- Work item:
Across the entries below, work out how many lines contain "will". Please give the number only.

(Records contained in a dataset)
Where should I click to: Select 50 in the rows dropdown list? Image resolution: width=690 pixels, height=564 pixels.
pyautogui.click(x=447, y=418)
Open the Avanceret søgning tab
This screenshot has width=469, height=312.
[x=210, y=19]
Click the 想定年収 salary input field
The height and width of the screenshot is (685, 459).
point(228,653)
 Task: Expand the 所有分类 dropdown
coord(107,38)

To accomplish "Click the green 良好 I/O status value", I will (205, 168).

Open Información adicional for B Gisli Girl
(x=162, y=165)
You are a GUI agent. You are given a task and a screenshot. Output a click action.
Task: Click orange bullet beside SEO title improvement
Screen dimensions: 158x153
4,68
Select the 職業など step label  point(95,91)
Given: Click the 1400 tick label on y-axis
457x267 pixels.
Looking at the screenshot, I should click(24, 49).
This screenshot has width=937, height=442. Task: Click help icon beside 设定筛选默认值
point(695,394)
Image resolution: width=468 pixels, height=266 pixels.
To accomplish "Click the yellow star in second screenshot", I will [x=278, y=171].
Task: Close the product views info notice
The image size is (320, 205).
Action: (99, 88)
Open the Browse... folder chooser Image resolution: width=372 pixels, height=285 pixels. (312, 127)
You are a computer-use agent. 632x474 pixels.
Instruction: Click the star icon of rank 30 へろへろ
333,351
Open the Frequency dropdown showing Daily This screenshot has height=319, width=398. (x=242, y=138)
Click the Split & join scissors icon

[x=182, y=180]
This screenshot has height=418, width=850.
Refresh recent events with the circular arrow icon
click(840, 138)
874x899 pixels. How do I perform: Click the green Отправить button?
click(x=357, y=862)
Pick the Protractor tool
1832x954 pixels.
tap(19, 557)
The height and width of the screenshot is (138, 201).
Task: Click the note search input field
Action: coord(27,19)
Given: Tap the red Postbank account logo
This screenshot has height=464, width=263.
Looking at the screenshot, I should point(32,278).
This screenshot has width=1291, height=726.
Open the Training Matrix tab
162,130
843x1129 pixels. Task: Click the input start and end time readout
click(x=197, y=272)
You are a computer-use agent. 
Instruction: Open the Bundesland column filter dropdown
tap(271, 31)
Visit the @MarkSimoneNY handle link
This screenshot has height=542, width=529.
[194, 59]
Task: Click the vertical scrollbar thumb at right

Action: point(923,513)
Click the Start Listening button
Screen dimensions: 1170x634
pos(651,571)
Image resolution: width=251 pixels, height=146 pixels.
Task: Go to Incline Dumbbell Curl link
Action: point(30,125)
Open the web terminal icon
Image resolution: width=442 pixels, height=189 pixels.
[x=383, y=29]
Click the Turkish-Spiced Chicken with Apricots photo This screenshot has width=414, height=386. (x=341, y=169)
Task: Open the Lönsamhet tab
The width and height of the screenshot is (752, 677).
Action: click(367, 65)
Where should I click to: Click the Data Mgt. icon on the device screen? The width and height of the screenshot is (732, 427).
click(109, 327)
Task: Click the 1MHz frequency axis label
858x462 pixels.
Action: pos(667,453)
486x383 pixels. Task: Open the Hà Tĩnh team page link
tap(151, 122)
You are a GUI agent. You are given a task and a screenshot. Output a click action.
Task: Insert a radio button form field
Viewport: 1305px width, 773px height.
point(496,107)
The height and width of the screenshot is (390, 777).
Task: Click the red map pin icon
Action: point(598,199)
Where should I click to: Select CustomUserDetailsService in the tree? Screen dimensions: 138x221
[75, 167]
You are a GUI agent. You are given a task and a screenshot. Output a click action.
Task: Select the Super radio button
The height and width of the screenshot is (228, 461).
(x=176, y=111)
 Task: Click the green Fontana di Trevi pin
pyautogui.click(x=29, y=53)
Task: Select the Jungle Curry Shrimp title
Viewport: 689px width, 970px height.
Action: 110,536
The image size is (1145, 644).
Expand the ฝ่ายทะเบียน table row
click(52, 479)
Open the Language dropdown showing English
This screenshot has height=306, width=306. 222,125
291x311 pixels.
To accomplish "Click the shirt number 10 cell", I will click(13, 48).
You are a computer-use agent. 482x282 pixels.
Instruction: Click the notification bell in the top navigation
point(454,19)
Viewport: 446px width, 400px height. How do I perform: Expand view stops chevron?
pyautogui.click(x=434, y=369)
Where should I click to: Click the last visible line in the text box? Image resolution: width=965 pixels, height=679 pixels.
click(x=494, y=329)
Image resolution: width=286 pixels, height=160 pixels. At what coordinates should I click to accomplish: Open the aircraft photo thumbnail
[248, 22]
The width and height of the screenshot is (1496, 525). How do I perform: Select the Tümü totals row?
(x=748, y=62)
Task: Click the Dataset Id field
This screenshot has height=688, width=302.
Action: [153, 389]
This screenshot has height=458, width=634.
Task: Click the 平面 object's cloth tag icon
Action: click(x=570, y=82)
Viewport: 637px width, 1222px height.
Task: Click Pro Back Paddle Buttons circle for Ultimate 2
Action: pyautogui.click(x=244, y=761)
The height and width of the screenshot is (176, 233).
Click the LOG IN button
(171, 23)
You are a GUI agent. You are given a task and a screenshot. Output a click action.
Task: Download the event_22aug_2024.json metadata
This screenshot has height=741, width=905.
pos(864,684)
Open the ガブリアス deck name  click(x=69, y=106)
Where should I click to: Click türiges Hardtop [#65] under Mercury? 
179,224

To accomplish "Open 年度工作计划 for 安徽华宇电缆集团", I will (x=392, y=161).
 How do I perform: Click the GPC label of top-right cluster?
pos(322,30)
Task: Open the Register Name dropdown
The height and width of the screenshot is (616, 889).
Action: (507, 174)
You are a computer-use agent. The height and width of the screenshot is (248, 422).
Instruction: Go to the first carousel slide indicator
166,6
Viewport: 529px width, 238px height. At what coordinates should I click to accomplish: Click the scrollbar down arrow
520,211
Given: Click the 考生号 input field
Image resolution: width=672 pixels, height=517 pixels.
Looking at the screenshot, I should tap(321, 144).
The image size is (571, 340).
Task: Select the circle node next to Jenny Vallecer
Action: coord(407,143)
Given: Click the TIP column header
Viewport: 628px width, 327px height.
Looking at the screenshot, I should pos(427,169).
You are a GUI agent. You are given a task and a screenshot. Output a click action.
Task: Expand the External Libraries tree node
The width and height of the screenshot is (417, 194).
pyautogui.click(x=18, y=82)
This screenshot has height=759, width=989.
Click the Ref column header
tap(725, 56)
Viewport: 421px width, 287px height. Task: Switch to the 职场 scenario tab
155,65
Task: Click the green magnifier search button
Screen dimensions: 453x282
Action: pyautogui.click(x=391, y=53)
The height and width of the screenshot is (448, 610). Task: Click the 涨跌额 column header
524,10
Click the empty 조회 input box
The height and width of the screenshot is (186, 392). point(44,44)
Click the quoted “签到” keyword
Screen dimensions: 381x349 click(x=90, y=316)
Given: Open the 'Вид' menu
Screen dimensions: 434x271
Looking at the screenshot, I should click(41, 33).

- Solution to this exercise:
4